Il ricordo della noia per me ha un sapore dolciastro e asciutto, come quello dei bastoncini di radice di liquirizia che masticavamo fino allo sfinimento. Odora di vuoto, lentezza e tempo sospeso. Non mi risuona dentro con accenti tutti negativi, anzi. Era un ingrediente ricorrente e quasi inevitabile della quotidianità, quindi scontato e alla fine rassicurante.

E oggi? Dov’è finita la noia? Dove si è perduta quella sovrabbondanza di tempo e quell’assenza di attività e obiettivi? Neppure ai bambini è concesso questo lusso. Tempo saturato al 100%, con i genitori impegnati in una logistica complessa sul filo del minuto e del divieto di sosta. Scuola, sport, strumenti musicali, corsi di lingue, secondo sport, compiti, ripetizioni, e quel che resta a stare piegati sui precocissimi smartphone.

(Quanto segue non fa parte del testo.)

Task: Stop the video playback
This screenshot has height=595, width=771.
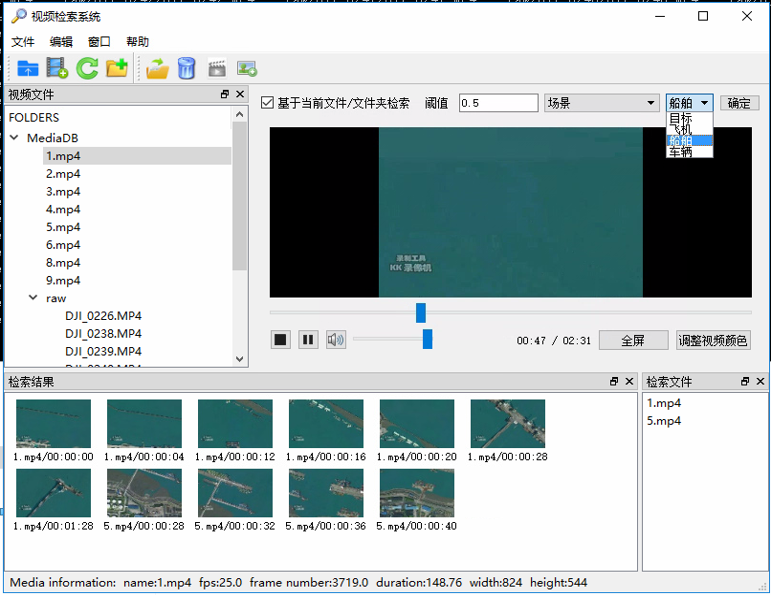Action: [281, 340]
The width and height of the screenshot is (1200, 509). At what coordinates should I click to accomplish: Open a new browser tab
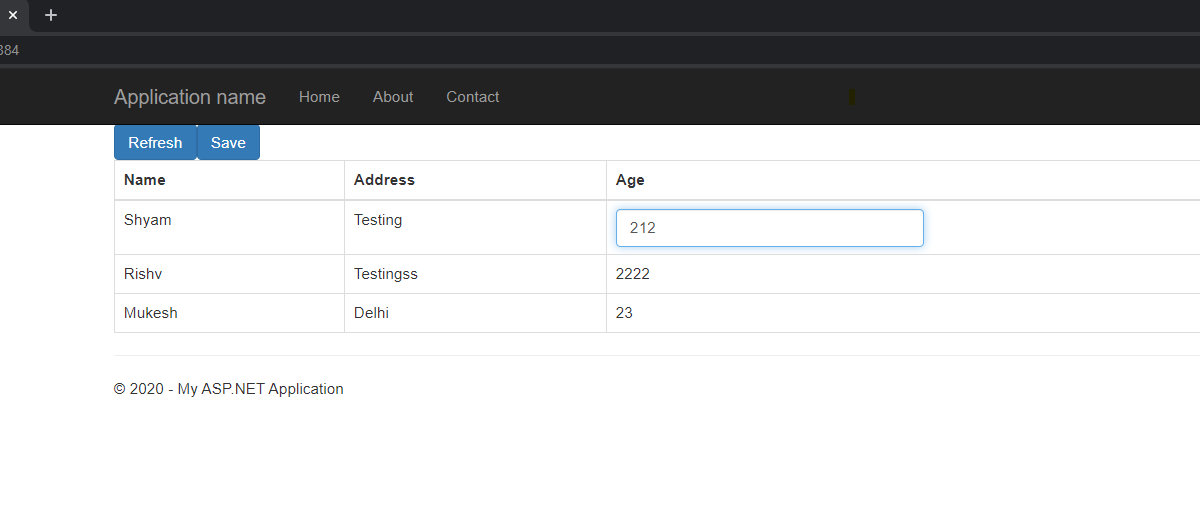(x=51, y=15)
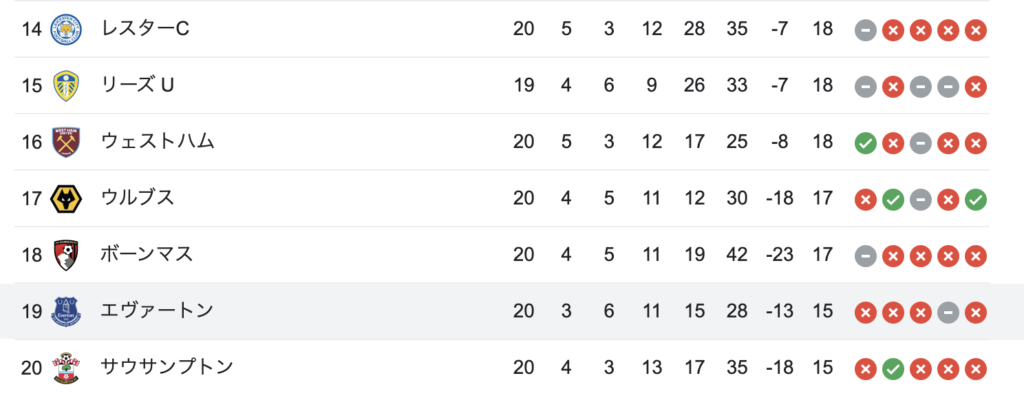
Task: Click the Everton club crest
Action: point(67,312)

Siamo stati catapultati su un bipolarismo letale, in bilico tra frenesìa e spreco di tempo a cazzeggiare sui social. Mettiamo dentro troppe cose nell’unità di tempo disponibile per paura di … [inserisci qui la cosa che più ti preoccupa] e poi ne sprechiamo una quantità inconsapevole, strisciando e picchiettando lo schermo di quell’appendice del nostro corpo che chiamiamo impropriamente telefono.

Ebbene sì, il tema alla fine torna a essere quello del tempo. Non mi era mai successo in tutti questi anni di messaggi del Filosofo non praticante di parlare dello stesso argomento a Natale e poi a Pasqua. Un motivo ci sarà!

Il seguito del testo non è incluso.